Seven coronaviruses are known to infect humans.
Four common cold viruses: OC43, HKU1, 229E, NL63, have been infecting humans for hundreds of thousands of years.
Three new 'emerging' viruses cause severe disease: SARS-CoV (2003), MERS-CoV (2012), SARS-CoV-2 (2019)
COVID-19 is the disease, SARS-CoV-2 is the virus.
Early studies have shown that the median incubation period for COVID-19 of approximately five days, and a quarantine period of 14 days is likely sufficient for 99% of potential transmission.
Currently, no vaccines and no antiviral medications are available; however, vaccine trials and clinical pharmacologic studies are proceeding globally at a frantic pace.
The COVID-19 pandemic is a highly contagious respiratory viral infection that has changed the way we approach our daily lives beginning in Q1 2020.
While respiratory symptoms predominate the clinical presentation of this viral infection, several dermatologic conditions are reported.
The reported incidence of dermatologic manifestations has varied from 0.2% to 20%. As our knowledge of COVID-19 grows, we will likely see the rate be closer to double digits.
COVID-19, a disease caused by the SARS-CoV2, has afflicted millions of people around the world over the past several months.
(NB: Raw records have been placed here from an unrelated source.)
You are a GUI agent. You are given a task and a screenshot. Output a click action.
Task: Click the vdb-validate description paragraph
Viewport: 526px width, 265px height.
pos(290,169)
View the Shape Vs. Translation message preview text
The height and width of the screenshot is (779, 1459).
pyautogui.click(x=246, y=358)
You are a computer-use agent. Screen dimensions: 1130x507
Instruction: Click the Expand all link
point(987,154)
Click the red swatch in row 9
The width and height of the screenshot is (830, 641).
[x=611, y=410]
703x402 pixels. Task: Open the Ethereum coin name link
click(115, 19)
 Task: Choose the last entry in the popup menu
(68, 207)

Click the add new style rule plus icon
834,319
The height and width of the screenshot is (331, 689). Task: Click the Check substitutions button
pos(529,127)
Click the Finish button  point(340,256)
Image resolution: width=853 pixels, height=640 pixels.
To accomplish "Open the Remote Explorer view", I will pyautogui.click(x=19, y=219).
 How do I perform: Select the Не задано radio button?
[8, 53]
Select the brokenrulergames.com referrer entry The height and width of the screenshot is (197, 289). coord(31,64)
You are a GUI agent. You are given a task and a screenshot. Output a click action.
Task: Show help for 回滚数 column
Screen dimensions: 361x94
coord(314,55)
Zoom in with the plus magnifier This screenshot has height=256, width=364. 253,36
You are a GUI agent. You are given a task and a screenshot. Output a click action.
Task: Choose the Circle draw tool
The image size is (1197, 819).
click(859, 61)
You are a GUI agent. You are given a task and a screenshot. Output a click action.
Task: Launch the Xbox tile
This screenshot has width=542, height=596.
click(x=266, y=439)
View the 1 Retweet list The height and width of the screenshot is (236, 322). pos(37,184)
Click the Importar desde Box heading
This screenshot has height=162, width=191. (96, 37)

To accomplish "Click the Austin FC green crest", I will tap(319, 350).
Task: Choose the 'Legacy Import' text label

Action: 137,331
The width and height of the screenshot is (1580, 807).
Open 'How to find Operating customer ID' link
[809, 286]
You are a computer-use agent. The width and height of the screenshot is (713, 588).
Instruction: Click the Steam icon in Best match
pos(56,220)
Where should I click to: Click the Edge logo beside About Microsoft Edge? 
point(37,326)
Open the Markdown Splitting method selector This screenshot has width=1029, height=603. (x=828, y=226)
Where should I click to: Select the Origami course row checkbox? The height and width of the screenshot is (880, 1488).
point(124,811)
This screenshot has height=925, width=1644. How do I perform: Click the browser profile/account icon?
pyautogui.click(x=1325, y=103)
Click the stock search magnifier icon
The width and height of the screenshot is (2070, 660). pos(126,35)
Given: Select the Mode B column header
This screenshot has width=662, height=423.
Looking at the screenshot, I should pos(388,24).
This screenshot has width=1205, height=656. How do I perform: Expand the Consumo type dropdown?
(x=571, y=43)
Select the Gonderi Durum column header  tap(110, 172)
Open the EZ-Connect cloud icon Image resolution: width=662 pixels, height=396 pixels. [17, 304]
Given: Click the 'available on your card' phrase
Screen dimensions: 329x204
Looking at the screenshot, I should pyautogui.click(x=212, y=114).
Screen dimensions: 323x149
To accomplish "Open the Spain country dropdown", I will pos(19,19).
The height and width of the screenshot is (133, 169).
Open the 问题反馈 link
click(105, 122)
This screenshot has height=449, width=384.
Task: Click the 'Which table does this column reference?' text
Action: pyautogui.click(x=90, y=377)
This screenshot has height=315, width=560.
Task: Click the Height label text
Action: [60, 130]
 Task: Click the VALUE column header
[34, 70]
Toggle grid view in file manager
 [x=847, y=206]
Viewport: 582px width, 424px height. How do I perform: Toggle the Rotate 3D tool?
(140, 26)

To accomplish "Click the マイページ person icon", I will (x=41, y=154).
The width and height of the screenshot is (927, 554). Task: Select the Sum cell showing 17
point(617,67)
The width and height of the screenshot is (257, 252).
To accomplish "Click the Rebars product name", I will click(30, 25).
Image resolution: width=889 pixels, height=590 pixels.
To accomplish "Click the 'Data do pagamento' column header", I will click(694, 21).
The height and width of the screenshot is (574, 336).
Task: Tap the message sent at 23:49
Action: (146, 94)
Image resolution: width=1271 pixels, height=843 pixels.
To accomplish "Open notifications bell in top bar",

Although there are multiple reports of systemic findings observed in patients with COVID-19, cutaneous manifestations of this disease have not been as widely described.
Anectodal and incidental cutaneous findings associated with COVID-19 have appeared in the literature.
Some of the cutaneous manifestations of COVID-19 that have been in the literature range from:
- Erythematous eruptions involving the trunk and flexural areas
- Morbilliform rash
- Urticarial eruption
- Transient livedoid reticularis
- Widespread erythema and chickenpox-like vesicles
- Skin rash with petechia
- Confluent erythematous-yellowish papules on heels bilaterally, which progressed to hard, erythematous papules
Figure 1: Covid-19 Urticarial Eruption
Furthermore, COVID-19 patients seem to be prone to coagulation dysfunction with signs of small blood vessel occlusion, as is evident by systemic, as well as cutaneous findings of ischemia in the limbs.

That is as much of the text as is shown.